AMY GOODMAN: That was an excerpt of the film, The Untold Story of Emmett Till. That was Reverend Al Sharpton talking about Mamie Till Mobley's decision to have an open casket. We turn now to Keith Beauchamp, the filmmaker, after this break. 

 On this 50th anniversary of the murder of Emmett Till, we turn to Keith Beauchamp, the filmmaker of The Untold Story of Emmett Till, which has just come out and will be released nationally in the coming months. On the line with us, we are joined by Clenora Hudson-Weems, Professor of English at the University of Missouri, Columbia, and author of the book, Emmett Till: The Sacrificial Lamb of the Civil Rights Movement. First, though, to Keith Beauchamp. The information you uncovered that has reopened this case, talk about it.

KEITH BEAUCHAMP: Well, through my research while trying to produce the film, I came across information that up to 14 people was involved with the kidnapping and murder of Emmett Till. Five of these people were black men. We believe that they were forced to participate because they were employees to J.W. Milam and Roy Bryant, as well as a number of their friends. Right now I believe and I have been standing by this for the whole time and which is why the investigation is open at this point is because I believe that there’s five people who can be indicted and charged for the kidnapping and murder today.

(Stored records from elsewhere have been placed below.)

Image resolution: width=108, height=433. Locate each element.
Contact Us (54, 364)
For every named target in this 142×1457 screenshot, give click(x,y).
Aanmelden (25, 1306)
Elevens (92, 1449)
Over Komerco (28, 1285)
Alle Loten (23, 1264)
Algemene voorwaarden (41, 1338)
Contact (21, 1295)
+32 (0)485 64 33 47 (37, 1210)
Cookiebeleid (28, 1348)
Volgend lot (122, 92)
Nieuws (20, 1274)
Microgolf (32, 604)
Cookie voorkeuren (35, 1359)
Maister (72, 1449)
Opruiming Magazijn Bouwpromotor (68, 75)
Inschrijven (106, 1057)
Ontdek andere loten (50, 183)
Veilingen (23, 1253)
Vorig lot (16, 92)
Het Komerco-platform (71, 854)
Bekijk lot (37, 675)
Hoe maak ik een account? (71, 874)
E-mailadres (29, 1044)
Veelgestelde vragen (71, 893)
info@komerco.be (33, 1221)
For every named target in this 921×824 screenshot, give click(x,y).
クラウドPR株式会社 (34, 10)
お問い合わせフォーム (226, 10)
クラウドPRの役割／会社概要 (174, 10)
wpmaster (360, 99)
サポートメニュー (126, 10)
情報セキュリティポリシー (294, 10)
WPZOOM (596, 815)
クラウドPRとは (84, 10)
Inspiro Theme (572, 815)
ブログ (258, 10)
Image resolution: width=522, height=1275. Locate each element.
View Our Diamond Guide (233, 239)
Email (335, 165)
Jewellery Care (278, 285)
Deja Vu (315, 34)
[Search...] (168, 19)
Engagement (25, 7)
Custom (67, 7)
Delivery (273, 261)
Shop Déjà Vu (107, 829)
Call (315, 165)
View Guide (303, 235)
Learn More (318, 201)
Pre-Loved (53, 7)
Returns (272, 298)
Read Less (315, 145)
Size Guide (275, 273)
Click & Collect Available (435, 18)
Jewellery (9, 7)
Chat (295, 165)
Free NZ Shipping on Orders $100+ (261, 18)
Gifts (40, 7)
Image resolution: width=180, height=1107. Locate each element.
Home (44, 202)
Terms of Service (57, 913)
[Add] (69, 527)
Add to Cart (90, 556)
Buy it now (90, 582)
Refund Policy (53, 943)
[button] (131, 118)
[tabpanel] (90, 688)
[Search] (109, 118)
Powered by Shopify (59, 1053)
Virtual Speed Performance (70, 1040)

AMY GOODMAN: Clenora Weems, your response. Image

CLENORA HUDSON-WEEMS: As to what? Why it’s being reopened?

AMY GOODMAN: Can you talk about the significance of the case, of it being reopened and of what Keith Beauchamp has uncovered?

CLENORA HUDSON-WEEMS: Well, first of all, I don't think Keith Beauchamp has discovered or uncovered anything. I started working on this 20 years ago. I was a Ford Fellow at the University of Iowa, and I established Till as the catalyst of the Civil Rights Movement, which a lot of my colleagues in the academy across the nation have endorsed, because of the fact that it was very difficult in 1985-86 when I went to my dissertation committee and told them that I was going to, instead of writing on black women writers, having been contracted to do the first book on Toni Morrison, I wanted to write on Emmett Till as the catalyst, and it was a very difficult thing, because it had already been established --

AMY GOODMAN: Professor Hudson-Weems, I was just wondering if you could speak louder.

CLENORA HUDSON-WEEMS: Can you hear me now?

AMY GOODMAN: That’s much better. As loud as you possibly can.

CLENORA HUDSON-WEEMS: Okay, thank you. Yes, what I was saying is that basically I can't see very much of anything being established in the process of reopening the case as such, because I think that my 1988 Ford doctorate dissertation which was entitled "Emmett Till: The Impetus of the Modern Civil Rights Movement," which later became my book, which I had published this 1994 -- that was exactly my book -- that, in fact, all of the facts that I had put in that book of showing that Emmett Till’s lynching, which occurred three days and three months prior to Rosa Parks, was in fact the catalyst, and I have spoken in and out of this country on that for the last 20 years. I had talked about one particular black guy who was there in the first chapter of my book, and that was “Too Tight” Collins, who was forced to identify Emmett Till.